ESTRATTO FORNITO:

9 anni fa, in uno stabilimento balneare calabrese, Sara Mariucci (una bambina di appena 3 anni) resta fulminata su un dondolo elettrico, nel tentativo di raccogliere un gettone caduto proprio vicino ad un cavo scoperto. Potrebbe sembrare un terribile episodio di cronaca quotidiana, come purtroppo se ne sentono e se ne leggono tanti, ma in questo caso c’è di più: la sera precedente alla sua tragica morte, Sara aveva raccontato alla mamma di aver sognato una signora di nome Morena che, tra le nuvole, le diceva di andare con lei.

La famiglia non ha mai avuto dubbi: era la Madonna che la chiamava a Sé, nella fattispecie la Madonna Morena, meglio nota come Vergine di Guadalupe, venerata sopratutto in Sud America. Sicuramente per i genitori sapere la propria figlia sotto l’amorevole custodia della Madonna è una consolazione. Ma Sara e la Madonna continuano a far del bene anche ad altre persone.

ESPLORA IL MATERIALE:
1. Rispondi a queste domande sul brano su Sara Mariucci:
(a) Quanti anni aveva Sara quando è morta?
(b) Come si chiamava la signora che Sara aveva sognato?
(c) Dove è venerata soprattutto la Vergine di Guadalupe?
2. Prosegui il brano su Sara Mariucci dopo l'ultima frase.

Dati tratti da un dataset:
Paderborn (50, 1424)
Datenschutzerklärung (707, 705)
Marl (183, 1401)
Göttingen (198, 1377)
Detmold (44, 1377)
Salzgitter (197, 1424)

RISPOSTE NUMERATE:
1.
(a) Aveva appena 3 anni.
(b) Si chiamava Morena.
(c) Soprattutto in Sud America.

2.
Una signora malata di tumore dice di aver visto sulla tomba di Sara la bambina insieme alla Vergine Maria: il suo tumore scompare inspiegabilmente due giorni dopo. Tempo addietro un giovane sacerdote congolese viene ricoverato in condizioni gravissime. Il vescovo Ceccobelli gli porta un ricordo di Sara, ed il prete comincia immediatamente un lento percorso di guarigione.

Prima di operarsi per un cancro al midollo spinale, una ragazza si reca da un’amica a San Martino in Colle (la città di Sara). Durante la Messa domenicale avverte una strana sensazione, e chiede all’amica di andare a visitare la tomba di Sara. Due giorni dopo il cancro era sparito del tutto.